Wayne Kramer, the guitarist for the highly influential Detroit proto-punk band MC5, has died. He was 75.
The news was announced Friday, February 2, in a post on Kramer’s Facebook reading, “Wayne Kramer passed away today peacefully from pancreatic cancer. He will be remembered for starting a revolution in music, culture, and kindness.”
Kramer was a founding member of MC5, which formed in 1963. The band was particularly known for their 1969 song “Kick Out the Jams,” the impact of which can be heard throughout the last 50 years of rock music, and they memorably performed for Vietnam War protesters during the 1968 Democratic National Convention.
“Brother Wayne Kramer was the greatest man I’ve ever know,” Rage Against the Machine guitarist Tom Morello writes in an Instagram post. “He possessed a one of a kind mixture of deep wisdom & profound compassion, beautiful empathy and tenacious conviction. His band the MC5 basically invented punk rock music and was the only act to not chicken out and performed for the rioting protestors at the 1968 Dem National Convention.”

================

# [ACTIONS TO TAKE]
a) Answer these questions using the article about Wayne Kramer above:
(i) In what year did MC5 form?
(ii) What cause of death did the Facebook post give?
(iii) Which band is Tom Morello the guitarist for?
b) Copy the part of the article about Wayne Kramer above that lies between "Wayne Kramer, the" and "Democratic National Convention.", inclusive.
c) Proceed with the article about Wayne Kramer above, picking up right after its last sentence.

================

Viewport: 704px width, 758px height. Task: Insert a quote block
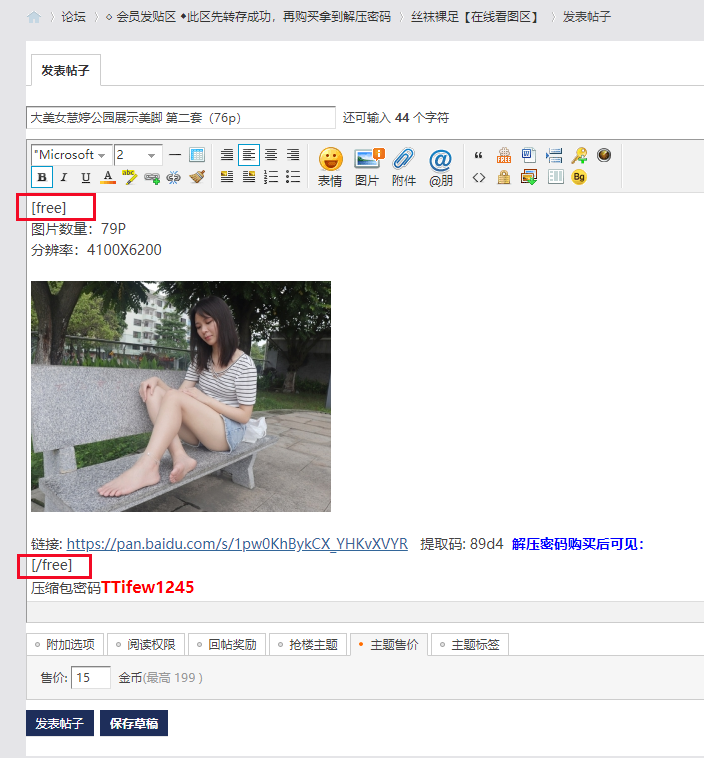click(x=478, y=155)
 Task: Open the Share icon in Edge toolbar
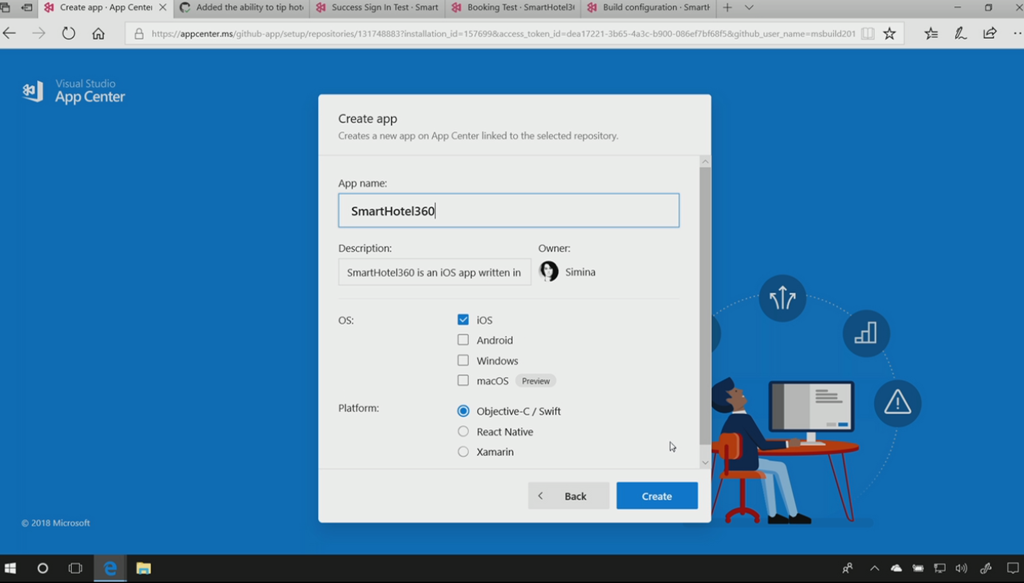tap(989, 33)
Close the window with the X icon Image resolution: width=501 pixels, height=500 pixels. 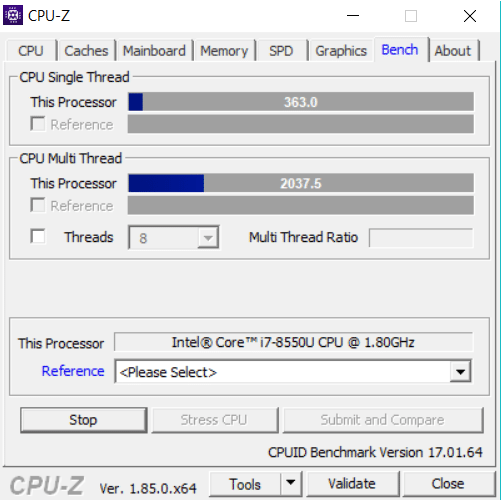470,16
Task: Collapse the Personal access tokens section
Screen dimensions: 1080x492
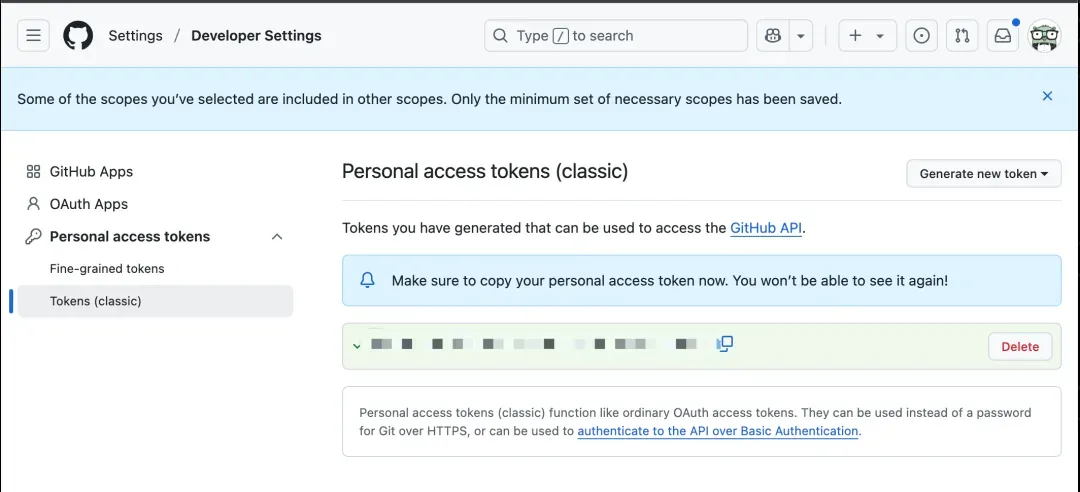Action: [277, 236]
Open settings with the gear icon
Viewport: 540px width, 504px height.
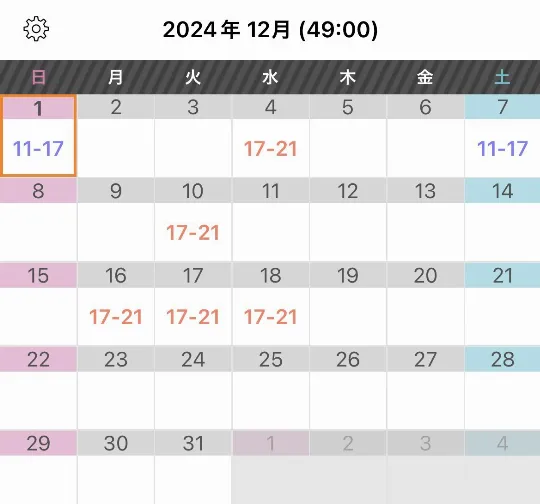36,29
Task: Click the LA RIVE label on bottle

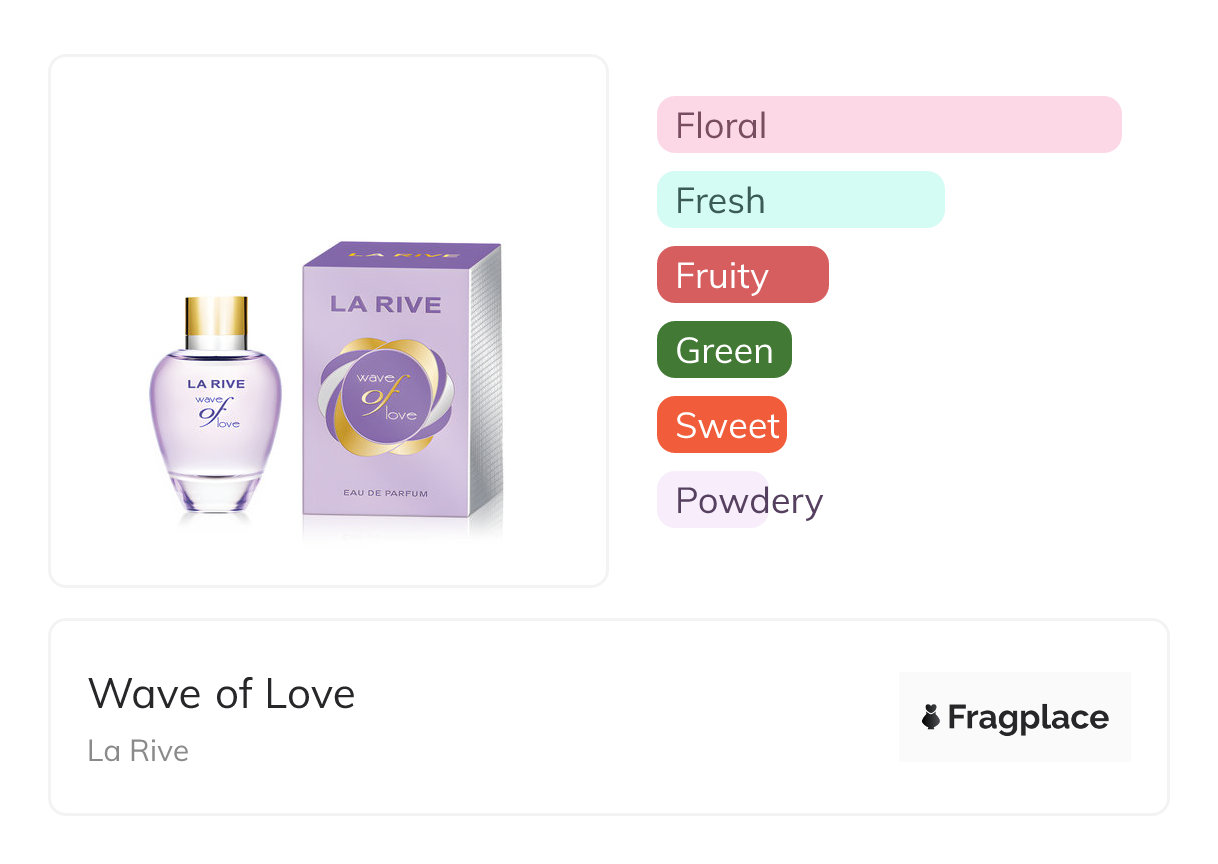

================

# [ANSWERS]
a)
(i) 1963
(ii) Pancreatic cancer
(iii) Rage Against the Machine

b)
Wayne Kramer, the guitarist for the highly influential Detroit proto-punk band MC5, has died. He was 75.
The news was announced Friday, February 2, in a post on Kramer’s Facebook reading, “Wayne Kramer passed away today peacefully from pancreatic cancer. He will be remembered for starting a revolution in music, culture, and kindness.”
Kramer was a founding member of MC5, which formed in 1963. The band was particularly known for their 1969 song “Kick Out the Jams,” the impact of which can be heard throughout the last 50 years of rock music, and they memorably performed for Vietnam War protesters during the 1968 Democratic National Convention.

c)
MC5 broke up in 1972, and Kramer fell into drug addiction and spent time in prison. He detailed his life in the 2018 memoir The Hard Stuff, and became a voice for recovery and prison reform in the rock community.
Kramer played in an MC5 reunion show in 1992 and reformed the band again in 2003. In 2018, Kramer spearheaded a tour celebrating the 50th anniversary of the Kick Out the Jams album, which featured Soundgarden‘s Kim Thayil on guitar.
In a December 2023 Mojo interview, Kramer revealed that he was working on a new MC5 album with guests including Morello and Slash.
“Whenever and wherever any of us kick out the jams, Brother Wayne will be right there with us,” Morello says.